EXERCISE PROMPT.
Pick out each line of the data below that contains the word "font".

DATA EXTRACT.
______________________________

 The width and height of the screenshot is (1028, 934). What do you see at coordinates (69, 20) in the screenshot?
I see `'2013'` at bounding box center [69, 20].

______________________________

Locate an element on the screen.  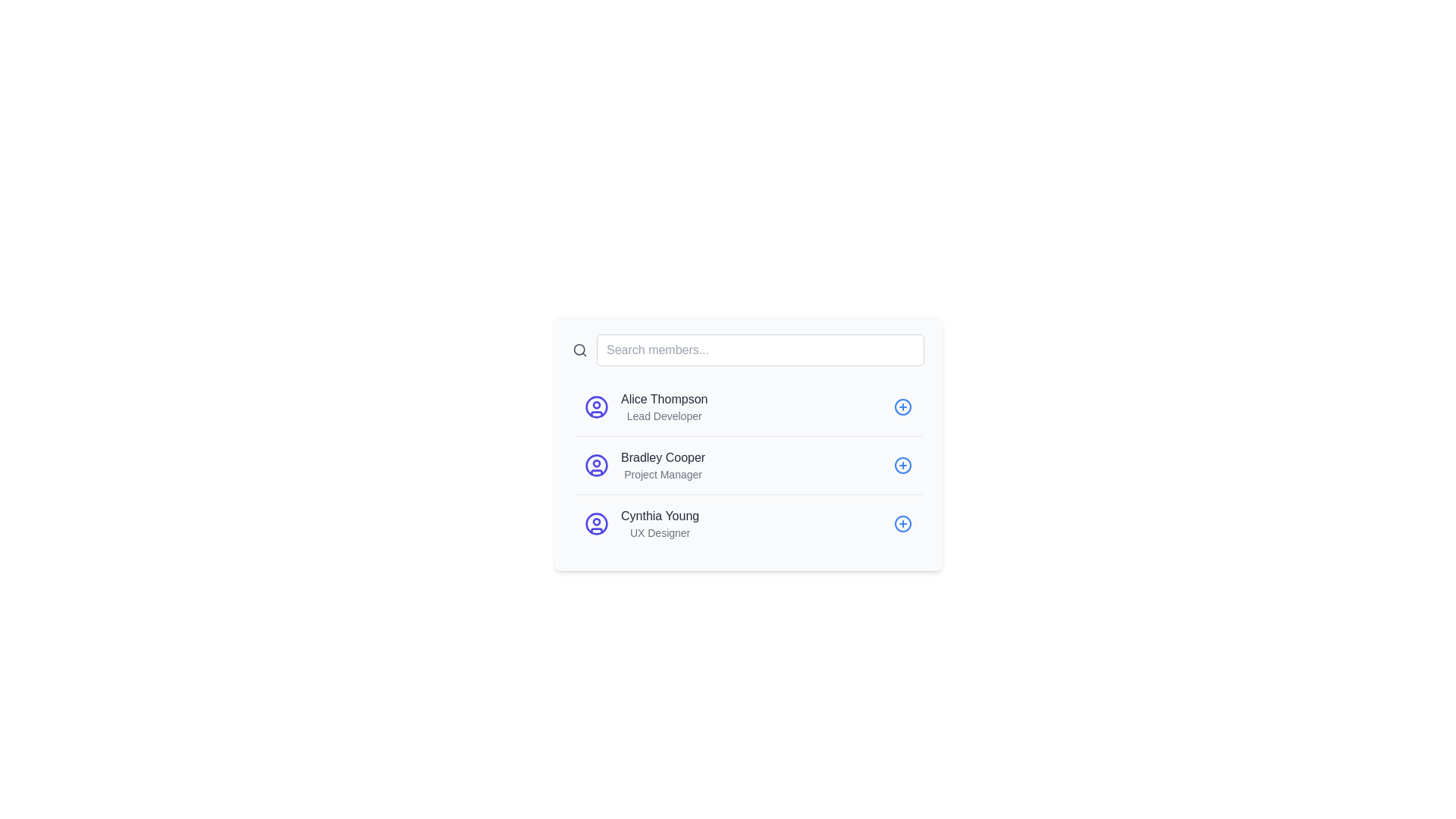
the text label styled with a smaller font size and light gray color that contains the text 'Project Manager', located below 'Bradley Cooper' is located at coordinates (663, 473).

______________________________

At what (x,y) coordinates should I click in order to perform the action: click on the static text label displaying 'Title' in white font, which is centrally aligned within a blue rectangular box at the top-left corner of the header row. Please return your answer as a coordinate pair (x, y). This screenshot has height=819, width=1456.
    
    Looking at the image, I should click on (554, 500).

______________________________

COMPLETED EXERCISE.
the text label styled with a smaller font size and light gray color that contains the text 'Project Manager', located below 'Bradley Cooper' is located at coordinates (663, 473).
At what (x,y) coordinates should I click in order to perform the action: click on the static text label displaying 'Title' in white font, which is centrally aligned within a blue rectangular box at the top-left corner of the header row. Please return your answer as a coordinate pair (x, y). This screenshot has height=819, width=1456.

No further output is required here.